* _Tugas_
Ketik ulang seluruh kutipan tentang Al Ghazali di bawah ini tanpa mengubah satu huruf pun.

Nizamul Mulk mengangkat Al Ghazali sebagai pengajar pada tahun 1091 M di Madrasah al-Nizamiyah Baghdad yang didirikan oleh Nizamul Mulk sendiri. Di kota Baghdad iniulah ia menjadi terkenal, khalaqah pengajiannya semakin ramai. Ia pun menulis banyuak karya ilmiah. Pada tahun 1095 M Al Ghazali meninggalkan kedudukannya yang terhormat di Baghdad, menuju Makkah. Kemudain untuk beberrapa waktu ia menetap di Damaskus, mengisolir diri untuk beribadat, berkontemplasi sebagai seorang sufi. Di puncak menara masjid Jami’ Damaskus ia memperoleh kesempurnaan tasawufnya. Diperkirakan dua tahun lamanya Al Ghazali tinggal di Damaskus. Disini pula ia mempunyai banyak kesempatan menulis karyanya yang monumental Ihya Ulum al-Din. Al Ghazali wafat pada tahun 1111 M di kota Thus, kota dimana ia dilahirkan.
Pemikiran-Pemikiran Al Ghazali.
Pada umunya orang mengenal Al Ghazali sebagai seorang ahli sufi terbesar, seorang ahli tasawuf yang membenci dunia. Tidak seorangpun menggambarkannya sebagai seorang politikus yang mempunyai konsepsi dalam soal kenegaraan dan pemerintahan. Tidak banyak dikenal bahwa Al Ghazali membicarakan soal-soal ekonomi apalagi menyebutkan soal-soal perbankan.
Namun demikian, Al Ghazali yang hidup abad ke-12 (450-505/1058-1111 M) membicarkan semuanya itu dengan cara-cara yang logis dan modern, yang analisisnya masih up to date untuk zaman ini. Bahkan, beliau membicarakannya dalam bukunya ihya ‘ulum al-din yang menjadi pegangan ahli-ahli tasawuf.

* _Informasi yang Diberikan_

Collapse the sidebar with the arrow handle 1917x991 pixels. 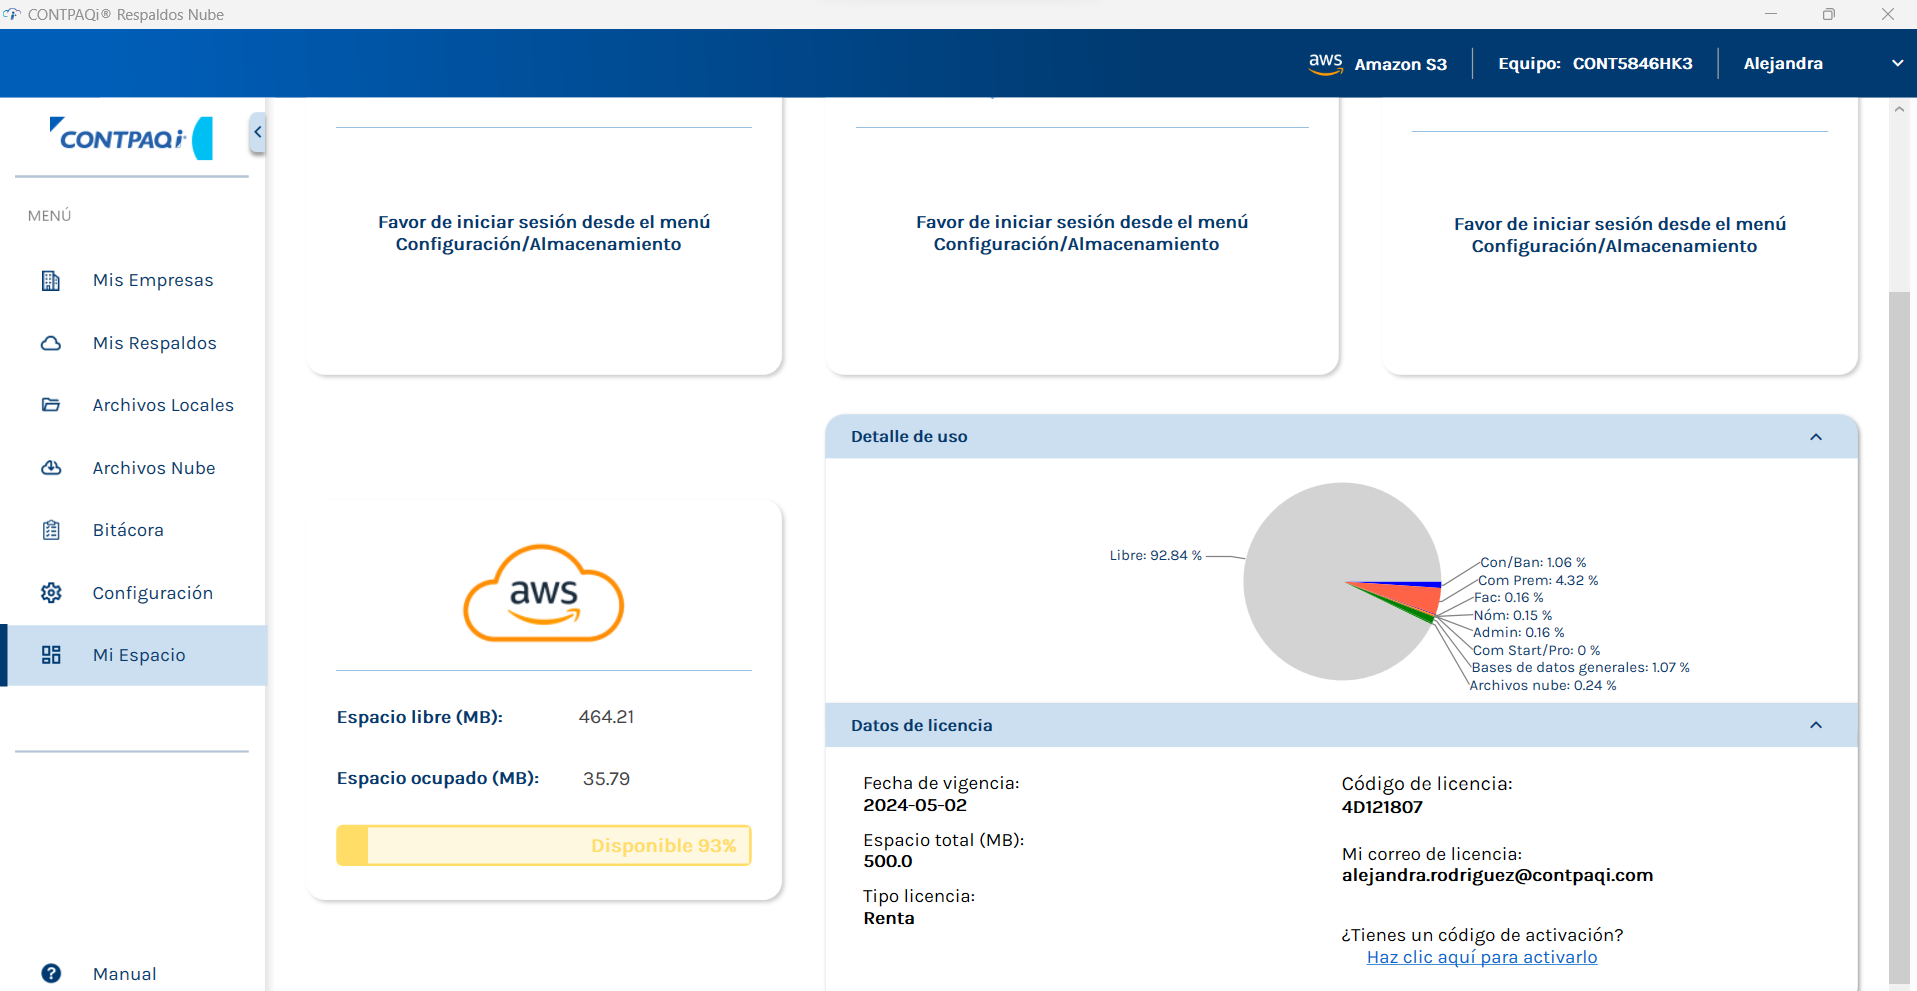click(x=257, y=132)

* _Hasil Latihan_
Nizamul Mulk mengangkat Al Ghazali sebagai pengajar pada tahun 1091 M di Madrasah al-Nizamiyah Baghdad yang didirikan oleh Nizamul Mulk sendiri. Di kota Baghdad iniulah ia menjadi terkenal, khalaqah pengajiannya semakin ramai. Ia pun menulis banyuak karya ilmiah. Pada tahun 1095 M Al Ghazali meninggalkan kedudukannya yang terhormat di Baghdad, menuju Makkah. Kemudain untuk beberrapa waktu ia menetap di Damaskus, mengisolir diri untuk beribadat, berkontemplasi sebagai seorang sufi. Di puncak menara masjid Jami’ Damaskus ia memperoleh kesempurnaan tasawufnya. Diperkirakan dua tahun lamanya Al Ghazali tinggal di Damaskus. Disini pula ia mempunyai banyak kesempatan menulis karyanya yang monumental Ihya Ulum al-Din. Al Ghazali wafat pada tahun 1111 M di kota Thus, kota dimana ia dilahirkan.
Pemikiran-Pemikiran Al Ghazali.
Pada umunya orang mengenal Al Ghazali sebagai seorang ahli sufi terbesar, seorang ahli tasawuf yang membenci dunia. Tidak seorangpun menggambarkannya sebagai seorang politikus yang mempunyai konsepsi dalam soal kenegaraan dan pemerintahan. Tidak banyak dikenal bahwa Al Ghazali membicarakan soal-soal ekonomi apalagi menyebutkan soal-soal perbankan.
Namun demikian, Al Ghazali yang hidup abad ke-12 (450-505/1058-1111 M) membicarkan semuanya itu dengan cara-cara yang logis dan modern, yang analisisnya masih up to date untuk zaman ini. Bahkan, beliau membicarakannya dalam bukunya ihya ‘ulum al-din yang menjadi pegangan ahli-ahli tasawuf.